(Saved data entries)
>>>

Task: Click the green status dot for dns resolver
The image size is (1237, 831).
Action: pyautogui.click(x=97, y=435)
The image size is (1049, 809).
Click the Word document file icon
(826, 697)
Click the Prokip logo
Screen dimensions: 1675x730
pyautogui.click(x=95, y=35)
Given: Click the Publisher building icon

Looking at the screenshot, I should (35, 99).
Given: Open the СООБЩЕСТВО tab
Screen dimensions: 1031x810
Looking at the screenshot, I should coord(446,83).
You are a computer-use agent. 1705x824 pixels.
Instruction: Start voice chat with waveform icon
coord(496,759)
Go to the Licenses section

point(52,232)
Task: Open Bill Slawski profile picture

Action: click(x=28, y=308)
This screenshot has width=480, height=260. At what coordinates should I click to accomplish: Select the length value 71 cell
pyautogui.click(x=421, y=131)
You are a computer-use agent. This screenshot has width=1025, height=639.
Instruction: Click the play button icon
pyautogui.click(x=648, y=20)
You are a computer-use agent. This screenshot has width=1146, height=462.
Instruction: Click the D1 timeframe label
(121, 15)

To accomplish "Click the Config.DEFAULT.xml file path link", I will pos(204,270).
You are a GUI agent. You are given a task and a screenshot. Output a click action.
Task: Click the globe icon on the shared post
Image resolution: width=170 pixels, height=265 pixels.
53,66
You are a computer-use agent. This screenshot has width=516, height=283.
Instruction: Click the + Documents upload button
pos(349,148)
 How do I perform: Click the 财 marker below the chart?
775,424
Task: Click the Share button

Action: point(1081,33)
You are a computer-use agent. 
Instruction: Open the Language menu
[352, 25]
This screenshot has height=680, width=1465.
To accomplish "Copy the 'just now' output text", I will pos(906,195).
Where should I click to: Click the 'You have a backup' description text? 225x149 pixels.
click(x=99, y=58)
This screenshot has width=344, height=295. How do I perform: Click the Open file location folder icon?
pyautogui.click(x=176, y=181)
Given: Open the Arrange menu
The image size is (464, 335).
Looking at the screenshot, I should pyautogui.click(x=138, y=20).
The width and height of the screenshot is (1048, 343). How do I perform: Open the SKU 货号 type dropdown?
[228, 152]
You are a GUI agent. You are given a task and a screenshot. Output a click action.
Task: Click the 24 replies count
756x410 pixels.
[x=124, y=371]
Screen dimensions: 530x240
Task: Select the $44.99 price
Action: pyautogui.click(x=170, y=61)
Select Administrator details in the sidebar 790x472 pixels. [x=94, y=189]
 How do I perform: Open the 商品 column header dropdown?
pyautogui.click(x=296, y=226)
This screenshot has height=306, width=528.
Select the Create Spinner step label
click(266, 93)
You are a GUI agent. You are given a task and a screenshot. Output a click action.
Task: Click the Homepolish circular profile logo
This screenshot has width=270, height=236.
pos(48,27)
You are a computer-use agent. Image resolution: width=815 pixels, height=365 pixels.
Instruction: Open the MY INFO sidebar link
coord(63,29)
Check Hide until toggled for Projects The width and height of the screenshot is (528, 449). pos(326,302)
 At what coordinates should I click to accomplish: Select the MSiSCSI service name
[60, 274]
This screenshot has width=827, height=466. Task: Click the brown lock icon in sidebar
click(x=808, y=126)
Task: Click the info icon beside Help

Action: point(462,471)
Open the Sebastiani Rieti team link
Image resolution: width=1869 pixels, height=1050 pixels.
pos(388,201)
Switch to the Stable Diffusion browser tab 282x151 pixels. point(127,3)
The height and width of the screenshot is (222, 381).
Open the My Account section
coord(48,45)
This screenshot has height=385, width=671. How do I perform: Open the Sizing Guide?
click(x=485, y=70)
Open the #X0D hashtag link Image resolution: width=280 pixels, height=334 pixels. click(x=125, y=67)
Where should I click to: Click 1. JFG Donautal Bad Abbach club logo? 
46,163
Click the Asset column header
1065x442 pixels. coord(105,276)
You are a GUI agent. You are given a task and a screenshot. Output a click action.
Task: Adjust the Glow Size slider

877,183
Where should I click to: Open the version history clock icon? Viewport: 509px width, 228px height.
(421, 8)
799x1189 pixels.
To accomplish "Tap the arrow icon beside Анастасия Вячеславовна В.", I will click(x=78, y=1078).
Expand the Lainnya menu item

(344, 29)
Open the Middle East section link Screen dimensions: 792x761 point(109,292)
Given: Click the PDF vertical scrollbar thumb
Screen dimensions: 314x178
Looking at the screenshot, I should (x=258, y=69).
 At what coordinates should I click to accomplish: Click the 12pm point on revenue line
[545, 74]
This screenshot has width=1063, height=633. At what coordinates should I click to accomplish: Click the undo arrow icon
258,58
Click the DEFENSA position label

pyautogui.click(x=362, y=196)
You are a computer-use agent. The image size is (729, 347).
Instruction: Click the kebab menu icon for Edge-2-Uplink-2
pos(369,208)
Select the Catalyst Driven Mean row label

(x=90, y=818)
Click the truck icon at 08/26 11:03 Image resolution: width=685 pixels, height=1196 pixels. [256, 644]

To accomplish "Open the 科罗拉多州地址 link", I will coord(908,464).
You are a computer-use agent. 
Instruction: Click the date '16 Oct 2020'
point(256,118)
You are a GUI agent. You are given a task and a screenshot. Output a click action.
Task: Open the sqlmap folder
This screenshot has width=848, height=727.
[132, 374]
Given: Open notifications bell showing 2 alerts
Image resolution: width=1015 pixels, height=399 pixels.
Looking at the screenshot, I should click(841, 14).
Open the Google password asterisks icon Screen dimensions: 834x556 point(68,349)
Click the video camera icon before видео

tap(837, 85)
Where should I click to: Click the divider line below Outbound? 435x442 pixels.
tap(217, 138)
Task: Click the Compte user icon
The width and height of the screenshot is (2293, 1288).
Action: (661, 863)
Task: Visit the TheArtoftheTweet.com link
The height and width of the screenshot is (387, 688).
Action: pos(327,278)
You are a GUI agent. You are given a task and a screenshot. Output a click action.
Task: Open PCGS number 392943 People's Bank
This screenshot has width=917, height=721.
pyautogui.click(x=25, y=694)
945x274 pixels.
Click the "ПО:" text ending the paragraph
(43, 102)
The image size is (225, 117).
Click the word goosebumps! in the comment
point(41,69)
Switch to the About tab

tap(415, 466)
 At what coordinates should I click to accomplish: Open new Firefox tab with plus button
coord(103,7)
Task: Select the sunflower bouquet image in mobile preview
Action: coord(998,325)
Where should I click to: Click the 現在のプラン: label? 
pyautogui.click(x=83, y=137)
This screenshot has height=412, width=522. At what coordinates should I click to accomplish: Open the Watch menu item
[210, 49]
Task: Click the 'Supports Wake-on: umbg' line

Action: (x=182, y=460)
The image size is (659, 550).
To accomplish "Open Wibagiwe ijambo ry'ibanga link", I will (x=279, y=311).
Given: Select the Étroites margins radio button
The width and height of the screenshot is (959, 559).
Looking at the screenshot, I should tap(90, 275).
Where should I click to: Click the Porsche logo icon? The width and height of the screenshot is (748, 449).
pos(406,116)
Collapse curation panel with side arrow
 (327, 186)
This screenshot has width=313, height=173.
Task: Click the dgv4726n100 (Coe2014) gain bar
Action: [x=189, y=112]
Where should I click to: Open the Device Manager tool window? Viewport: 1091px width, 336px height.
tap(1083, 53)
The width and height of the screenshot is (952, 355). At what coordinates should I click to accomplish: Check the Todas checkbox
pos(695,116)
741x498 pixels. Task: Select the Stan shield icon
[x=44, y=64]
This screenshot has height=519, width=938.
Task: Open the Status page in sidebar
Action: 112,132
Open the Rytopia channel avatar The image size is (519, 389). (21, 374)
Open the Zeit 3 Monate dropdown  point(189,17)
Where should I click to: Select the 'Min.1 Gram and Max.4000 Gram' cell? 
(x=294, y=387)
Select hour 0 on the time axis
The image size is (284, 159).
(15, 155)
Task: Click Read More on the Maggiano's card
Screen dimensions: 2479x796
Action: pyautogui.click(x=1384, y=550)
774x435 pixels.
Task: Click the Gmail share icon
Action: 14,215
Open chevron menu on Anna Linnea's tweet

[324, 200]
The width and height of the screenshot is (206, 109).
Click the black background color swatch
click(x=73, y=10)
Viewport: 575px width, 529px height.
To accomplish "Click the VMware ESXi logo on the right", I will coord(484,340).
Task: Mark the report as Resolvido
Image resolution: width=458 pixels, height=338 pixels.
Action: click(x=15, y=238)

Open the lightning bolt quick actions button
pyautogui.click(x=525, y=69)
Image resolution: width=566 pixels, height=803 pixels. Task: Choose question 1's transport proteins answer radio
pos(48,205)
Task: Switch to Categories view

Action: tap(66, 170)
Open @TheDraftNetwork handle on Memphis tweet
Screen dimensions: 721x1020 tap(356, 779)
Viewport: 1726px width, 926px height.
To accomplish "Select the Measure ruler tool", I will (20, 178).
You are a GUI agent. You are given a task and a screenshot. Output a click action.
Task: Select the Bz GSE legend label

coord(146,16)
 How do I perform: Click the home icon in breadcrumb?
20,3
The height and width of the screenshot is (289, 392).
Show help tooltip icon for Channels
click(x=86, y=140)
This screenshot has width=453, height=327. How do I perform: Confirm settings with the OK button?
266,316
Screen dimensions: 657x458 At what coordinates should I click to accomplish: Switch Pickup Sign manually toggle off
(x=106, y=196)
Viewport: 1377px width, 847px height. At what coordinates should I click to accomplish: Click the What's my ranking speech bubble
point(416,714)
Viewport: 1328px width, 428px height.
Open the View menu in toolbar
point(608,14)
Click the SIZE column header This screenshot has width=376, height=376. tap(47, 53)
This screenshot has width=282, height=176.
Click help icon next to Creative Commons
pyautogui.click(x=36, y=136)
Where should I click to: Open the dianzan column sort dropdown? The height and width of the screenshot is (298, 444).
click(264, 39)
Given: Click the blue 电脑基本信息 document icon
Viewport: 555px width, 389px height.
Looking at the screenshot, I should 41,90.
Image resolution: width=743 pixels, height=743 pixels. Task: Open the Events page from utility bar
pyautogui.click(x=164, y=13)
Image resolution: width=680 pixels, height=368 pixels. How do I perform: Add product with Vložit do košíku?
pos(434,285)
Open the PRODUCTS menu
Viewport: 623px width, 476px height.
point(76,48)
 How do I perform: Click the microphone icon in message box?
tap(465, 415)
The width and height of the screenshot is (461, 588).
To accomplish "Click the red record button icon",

<<<

### ACTIVITY
Exact duplication is required for the lines above, from the line that contains "This screenshot has width=270, height=236." to the line that contains "Check Hide until", inclusive; omit all others.

### ANSWER AREA
This screenshot has width=270, height=236.
pos(48,27)
You are a computer-use agent. Image resolution: width=815 pixels, height=365 pixels.
Instruction: Open the MY INFO sidebar link
coord(63,29)
Check Hide until toggled for Projects The width and height of the screenshot is (528, 449). pos(326,302)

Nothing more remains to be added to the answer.